IN THE HIGH COURT OF DELHI AT NEW DELHI
CS(OS) 824 of 2010 & IA Nos. 5600 of 2010 (u/O 39 R 1 & @
CPC), 8351, 8352 of 2010 (u/S 16 r/w O VII R 11 CPC), 13922 of
2012 (u/O XII R 6 CPC), 16912 of 2012 (u/O VI R 17 CPC)
HEMANT SATTI ….. Plaintiff
Through: Mr. Gaurav Mitra with
Mr. Vijayender Kumar, Ms. Samreen and Ms. Megha Bansiwal, Advocates.
MOHAN SATTI & ORS. ….. Defendants
Through: Mr. Rahul Sharma, Advocate for D-1. Ms. Jyoti D. Sharma, Advocate for D-2.
CORAM: JUSTICE S. MURALIDHAR
07.11.2013 I.A. No. 8351 and 8352 of 2010 (u/S 16 r/w O VII R. 11 CPC)
1. The background to these applications is that the aforementioned suit has been filed by Mr. Hemant Satti against his brother, Mr. Mohan Satti (Defendant No. 1), his mother Mrs. Chander Kanta Satti (Defendant No. 2), his sister Mrs. Rachana Mundepi (D-3) and his other sister Mrs. Madhu Preet Kaur (D-4) for partition and permanent injunction.
2. The case of the Plaintiff is that late Mr. Tek Chand Satti, the father of the Plaintiff and Defendants 1, 3 and 4 and the deceased husband of Defendant No. 2 had, during his life time, accumulated a considerable amount of funds and had, on 24th September 2004, purchased house No. 967, Type – I, Haryana Housing Board Colony, Saraswati Vihar, Gurgaon admeasuring 100 sq. yds (hereafter the ‘Gurgaon property’) for a consideration of Rs. 1,55,585.
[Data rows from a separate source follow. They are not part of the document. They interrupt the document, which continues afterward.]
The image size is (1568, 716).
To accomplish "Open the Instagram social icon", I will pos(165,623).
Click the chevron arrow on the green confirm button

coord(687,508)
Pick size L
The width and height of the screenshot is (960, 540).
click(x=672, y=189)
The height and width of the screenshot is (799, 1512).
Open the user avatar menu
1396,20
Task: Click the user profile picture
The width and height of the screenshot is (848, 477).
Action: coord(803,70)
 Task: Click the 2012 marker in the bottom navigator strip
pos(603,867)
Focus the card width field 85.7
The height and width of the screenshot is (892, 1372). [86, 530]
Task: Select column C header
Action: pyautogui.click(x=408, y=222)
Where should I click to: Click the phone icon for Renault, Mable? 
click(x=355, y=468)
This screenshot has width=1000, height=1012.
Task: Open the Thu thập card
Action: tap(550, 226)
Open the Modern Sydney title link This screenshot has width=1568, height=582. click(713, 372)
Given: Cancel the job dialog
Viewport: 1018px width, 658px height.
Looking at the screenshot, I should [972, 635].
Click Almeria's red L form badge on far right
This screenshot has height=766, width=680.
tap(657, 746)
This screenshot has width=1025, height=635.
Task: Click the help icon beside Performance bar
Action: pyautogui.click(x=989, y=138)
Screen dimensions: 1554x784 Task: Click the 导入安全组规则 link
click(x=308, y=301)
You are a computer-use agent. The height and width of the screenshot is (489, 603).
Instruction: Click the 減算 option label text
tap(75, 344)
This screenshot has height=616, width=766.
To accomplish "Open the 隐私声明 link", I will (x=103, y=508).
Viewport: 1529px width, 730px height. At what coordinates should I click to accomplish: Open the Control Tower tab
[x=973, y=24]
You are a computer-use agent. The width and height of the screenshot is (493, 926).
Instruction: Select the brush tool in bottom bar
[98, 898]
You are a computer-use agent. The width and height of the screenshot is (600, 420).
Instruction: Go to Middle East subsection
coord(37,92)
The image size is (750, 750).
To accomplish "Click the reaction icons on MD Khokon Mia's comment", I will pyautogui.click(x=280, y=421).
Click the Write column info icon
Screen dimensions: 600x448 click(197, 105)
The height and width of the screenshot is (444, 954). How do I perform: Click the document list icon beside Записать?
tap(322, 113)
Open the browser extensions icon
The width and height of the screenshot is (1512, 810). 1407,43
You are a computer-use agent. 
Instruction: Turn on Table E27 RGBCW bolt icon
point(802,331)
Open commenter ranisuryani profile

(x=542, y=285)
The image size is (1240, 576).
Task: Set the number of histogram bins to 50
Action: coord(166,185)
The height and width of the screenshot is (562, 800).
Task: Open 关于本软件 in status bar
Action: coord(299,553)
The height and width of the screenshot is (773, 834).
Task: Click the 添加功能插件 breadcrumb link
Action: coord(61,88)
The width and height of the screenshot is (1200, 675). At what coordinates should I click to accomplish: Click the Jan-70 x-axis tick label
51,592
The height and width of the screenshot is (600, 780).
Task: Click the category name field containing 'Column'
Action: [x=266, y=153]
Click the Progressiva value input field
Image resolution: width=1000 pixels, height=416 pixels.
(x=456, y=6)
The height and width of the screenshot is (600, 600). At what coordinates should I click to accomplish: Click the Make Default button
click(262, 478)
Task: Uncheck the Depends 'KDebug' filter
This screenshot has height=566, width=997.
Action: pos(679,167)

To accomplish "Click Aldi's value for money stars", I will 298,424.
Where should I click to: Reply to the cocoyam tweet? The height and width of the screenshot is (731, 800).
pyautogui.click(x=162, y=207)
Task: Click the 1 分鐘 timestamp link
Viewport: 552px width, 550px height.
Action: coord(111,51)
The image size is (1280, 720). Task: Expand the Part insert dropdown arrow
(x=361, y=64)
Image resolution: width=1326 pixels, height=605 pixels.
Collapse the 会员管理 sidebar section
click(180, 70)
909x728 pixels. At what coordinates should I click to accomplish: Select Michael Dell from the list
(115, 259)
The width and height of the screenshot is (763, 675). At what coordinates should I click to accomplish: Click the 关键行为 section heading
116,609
3. It is further stated that at the same time, Mr. Tek Chand Satti purchased another property at R-18/2, 1st Floor, Ramesh Park, Laxmi Nagar, Delhi- 110092 (hereafter the ‘Delhi property’). However, the conveyance deed was executed in the name of his wife, i.e., Defendant No. 2.
4. In para 7 of the plaint, it is stated as under:
“7. It is respectfully submitted that since the purchase of the property situated at R-18/2, 1st Floor, Ramesh Park, Laxmi Nagar, Delhi – 110092, the said property was at all times treated as Joint Family Property of Late Mr. Tek Chand Satti and his family members and that the Defendant No.2 was holding the said property in trust for others. It is submitted that till the date of filing of the present suit, the said property has been understood, treated and believed as co-owned property of all the legal heirs of Late Mr. Tek Chand Satti as a joint family property for the common benefit and enjoyment by all such legal heirs.”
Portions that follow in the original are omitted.